GDC 2017: Hypereal Claims Minimum-Spec PC VR Solution That Matches Oculus’ ASW

by Joe Durbin • March 3rd, 2017

During a panel at the 2017 Game Developers Conference, Jinjing Sha, VP of Operations for Chinese virtual reality company Hypereal, discussed the many ways his organization is working to attract more users to VR. One of the most important adoption-spurring initiatives, according to Sha, is Hypereal’s efforts to reduce the minimum PC specifications required to reliably power a VR headset.

Hypereal is working on a mysterious new VR headset called the Pano that claims to be able to do room-scale and also offers hand-tracked controllers. During his speech at GDC, Ja provided a brief glimpse at this upcoming device by explaining that the company’s “PC VR solution” will have the following hardware requirements:

Screen Shot 2017-03-03 at 11.38.01 AM

GPU:

NVIDIA® GeForce® GTX 960

AMD Radeon 470

CPU:

Intel® Core i3-6100

AMD FX 8350

These specs are consistent with the new minimum-spec requirements that Oculus announced at last year’s OC3 developer conference. The Oculus system, however, uses proprietary systems known as Asynchronous Time Warp and Asynchronous Space Warp to reduce the processing power required to run its Rift VR headset. Sha did not reveal what Hypereal’s own method is for hitting these specs for the Pano, but he did emphasize that lowering PC specifications will also make VR more affordable. 

Reducing prices is a critical part of Hypereal’s plan to increase the rate of VR adoption in China. During his talk, Sha theorized that if the price of VR headsets were to drop to “around $300 USD” we could see “a 400 percent increase in market penetration.”

Sha also believes that “rental services” and “wireless solutions” for VR headsets could be huge for getting more people interested in the technology. 

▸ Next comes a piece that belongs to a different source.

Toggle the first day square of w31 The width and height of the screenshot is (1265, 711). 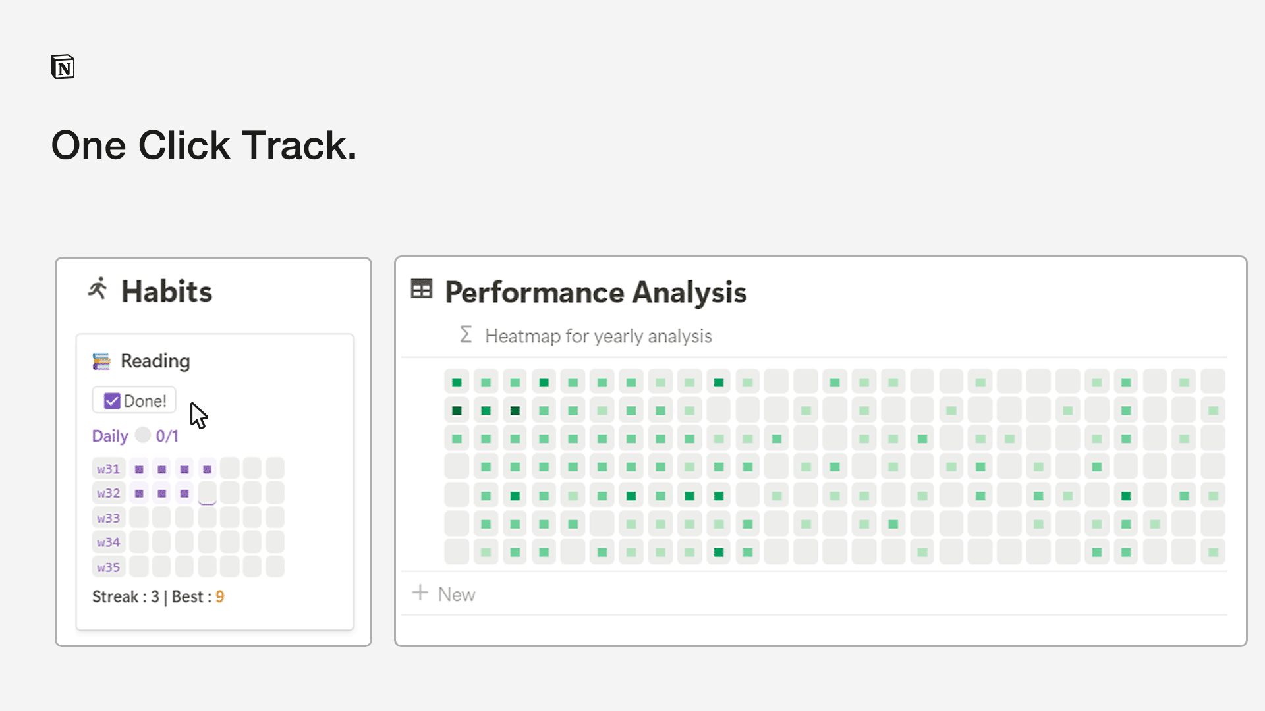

Hypereal’s head of developer relations, John Gu explained the monetary situation in China further in a statement:

“Tier 1 cities in China, like Beijing and Shanghai have per capita disposable incomes of less than $700 USD per month.  You don’t need to be in China to realize that for a family to spend an entire month of disposable income on a PC VR hardware is just unreasonable,. Our job is to convert unreasonable to probable”

Sha teased that Hypereal would be revealing more details about their headset on March 27, and that pre-orders will be available on that day as well. The official product launch will be in the “first week of June.”

Hypereal is based in Xuhui, China. Its stated overall goal is “to proliferate the VR experiences to the masses, with Chinese per capita GDP and disposable income significantly lower than the developed countries,” according to an official company release.

This is partner content which has been produced by UploadVR and brought to you by Hypereal. Hypereal did not have any input into the creation of this content.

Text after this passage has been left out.